Exact duplicates of the lines from the top of the data through the line containing "Image resolution: width=752" are needed, with every picture left out.

□ □ □ □ □ □ □

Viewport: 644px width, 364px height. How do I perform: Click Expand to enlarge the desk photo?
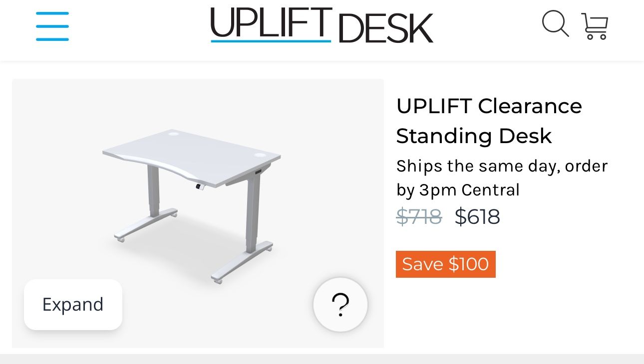point(73,304)
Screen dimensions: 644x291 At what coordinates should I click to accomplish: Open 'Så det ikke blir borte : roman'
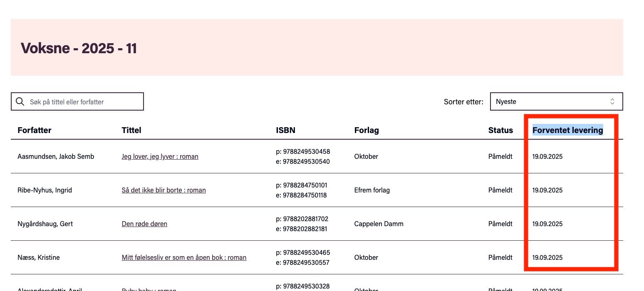tap(163, 190)
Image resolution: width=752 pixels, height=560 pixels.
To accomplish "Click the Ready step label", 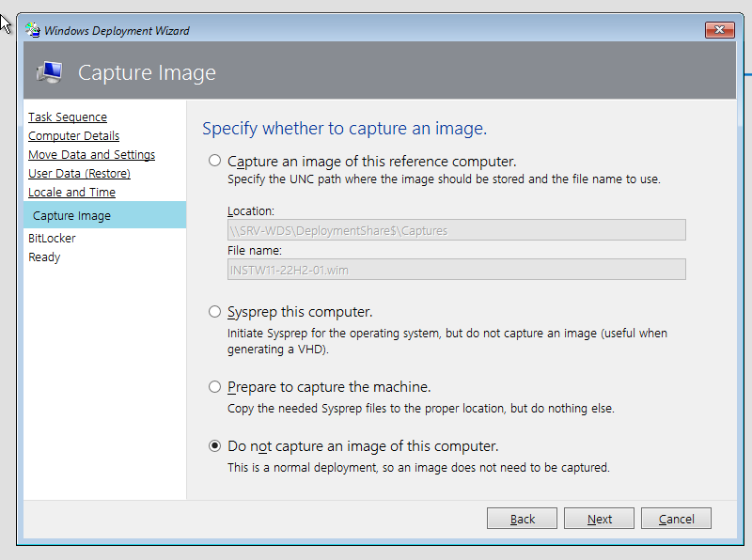I will [x=44, y=257].
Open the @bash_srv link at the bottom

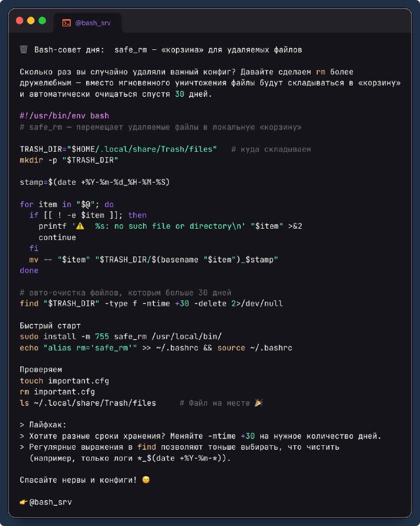[x=51, y=502]
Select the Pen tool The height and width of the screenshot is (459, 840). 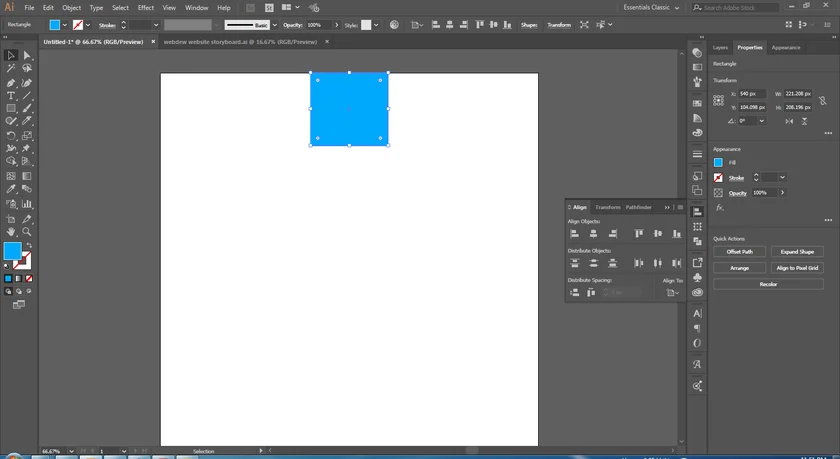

□ □ □ □ □ □ □

Response box -
Viewport: 644px width, 364px height. How do I perform: Click Expand to enlarge the desk photo?
point(73,304)
Screen dimensions: 644x291 At what coordinates should I click to accomplish: Open 'Så det ikke blir borte : roman'
tap(163, 190)
Image resolution: width=752 pixels, height=560 pixels.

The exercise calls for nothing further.